Tasks for this exercise
(a) Answer these questions from the text about whooping cough, one per line:
(i) What other name for whooping cough does the text give?
(ii) Which newspaper ran the front page magazine story?
(iii) According to the doctor, from whom did the writer most likely catch the illness?
(b) Pick up the whooping cough text after its final sentence and keep writing.

It’s a crashing bore to write about myself – the readers are far more interesting – but since I have been out of the office for so long, I want you all to know why, and maybe this will help someone else, as well.
I was finally diagnosed with whooping cough, also called Pertussis. Isn’t that weird? It sounds like something out of a Dickens novel, certainly not a modern disease. In fact, I don’t recall even knowing anyone who ever had whooping cough … until now.
Thankfully, the women at St. Moritz Medical Center thought to check for that! I was beginning to think I was crazy to be so ill after weeks on antibiotics. And, as all cancer survivors know, whenever you have any symptoms of disease you always ask yourself, “Could it be cancer?” It’s hard to shake that paranoia.
Now that this has happened, I remember a front page magazine story in The San Francisco Chronicle that ran last year. The story was about the growing trend to not immunize your children and it focused on Nevada County, saying that our county has the highest number of non-immunized children in the state of California.
Aha. The doctor said I most likely caught it from a child. She also said that many parents with coughing children would not even consider a diagnosis of whooping cough because it is just off the radar screen for most people. It’s one of those diseases that just went away in this country after the DPT vaccine came into use.

Excerpted records
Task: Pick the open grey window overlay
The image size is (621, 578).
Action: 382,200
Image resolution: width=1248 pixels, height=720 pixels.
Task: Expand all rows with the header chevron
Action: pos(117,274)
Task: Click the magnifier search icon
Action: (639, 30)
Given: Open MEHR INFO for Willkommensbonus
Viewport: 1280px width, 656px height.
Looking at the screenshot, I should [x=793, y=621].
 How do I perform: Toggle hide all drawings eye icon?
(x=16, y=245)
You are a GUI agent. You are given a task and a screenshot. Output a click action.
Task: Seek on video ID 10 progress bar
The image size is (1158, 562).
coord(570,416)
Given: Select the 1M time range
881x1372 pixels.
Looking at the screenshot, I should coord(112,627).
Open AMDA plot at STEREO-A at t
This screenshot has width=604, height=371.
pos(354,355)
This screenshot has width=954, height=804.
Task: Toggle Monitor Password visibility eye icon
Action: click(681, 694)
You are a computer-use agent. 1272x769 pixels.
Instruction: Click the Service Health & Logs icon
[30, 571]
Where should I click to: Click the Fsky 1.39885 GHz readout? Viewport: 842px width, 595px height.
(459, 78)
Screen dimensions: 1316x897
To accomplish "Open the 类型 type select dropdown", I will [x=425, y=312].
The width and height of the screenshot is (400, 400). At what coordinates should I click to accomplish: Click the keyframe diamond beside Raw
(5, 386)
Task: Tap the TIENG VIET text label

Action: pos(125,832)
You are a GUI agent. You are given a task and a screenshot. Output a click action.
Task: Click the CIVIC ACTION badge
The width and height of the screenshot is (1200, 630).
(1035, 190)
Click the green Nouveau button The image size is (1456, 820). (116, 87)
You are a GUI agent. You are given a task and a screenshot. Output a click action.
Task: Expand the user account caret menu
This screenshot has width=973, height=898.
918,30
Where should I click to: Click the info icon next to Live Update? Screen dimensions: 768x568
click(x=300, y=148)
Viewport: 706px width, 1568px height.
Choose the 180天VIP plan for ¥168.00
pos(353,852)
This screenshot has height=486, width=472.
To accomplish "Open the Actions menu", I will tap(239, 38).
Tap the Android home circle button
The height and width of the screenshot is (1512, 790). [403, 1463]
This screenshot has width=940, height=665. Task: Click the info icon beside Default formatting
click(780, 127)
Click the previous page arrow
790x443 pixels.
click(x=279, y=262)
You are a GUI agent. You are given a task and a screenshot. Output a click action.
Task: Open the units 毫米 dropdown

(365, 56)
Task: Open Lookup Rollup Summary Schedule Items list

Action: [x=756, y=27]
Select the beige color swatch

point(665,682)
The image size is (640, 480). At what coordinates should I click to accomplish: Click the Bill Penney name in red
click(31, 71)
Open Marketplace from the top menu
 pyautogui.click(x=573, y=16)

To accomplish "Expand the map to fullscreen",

Expected responses
(a)
(i) Pertussis
(ii) The San Francisco Chronicle
(iii) A child

(b)
However, our daughter, who lives in Kauai, said whooping cough is making a comeback on that island, again because there is an anti-vaccination sentiment, especially among Hawaiians.
It is a nasty infection that pretty much knocks you out, although the worst of it comes after the worst cough and cold symptoms. And the Internet is a helpful resource. I Googled “whooping cough” and the Web site that comes up even has an audio component so you can listen to an example of a child’s cough and an adult’s cough to hear the subtle “whoop” that occurs.
So, enough about me. Now that I’m back, I look forward to your calls and e-mails. And by the end of the week I may even have plowed through the 467 e-mails that were here waiting for me. After the pitches for Viagra, Nigerian bank scams and drugs from Canada, I hope to find some nuggets from readers of The Union. I’ve missed our interactions this past week and a half.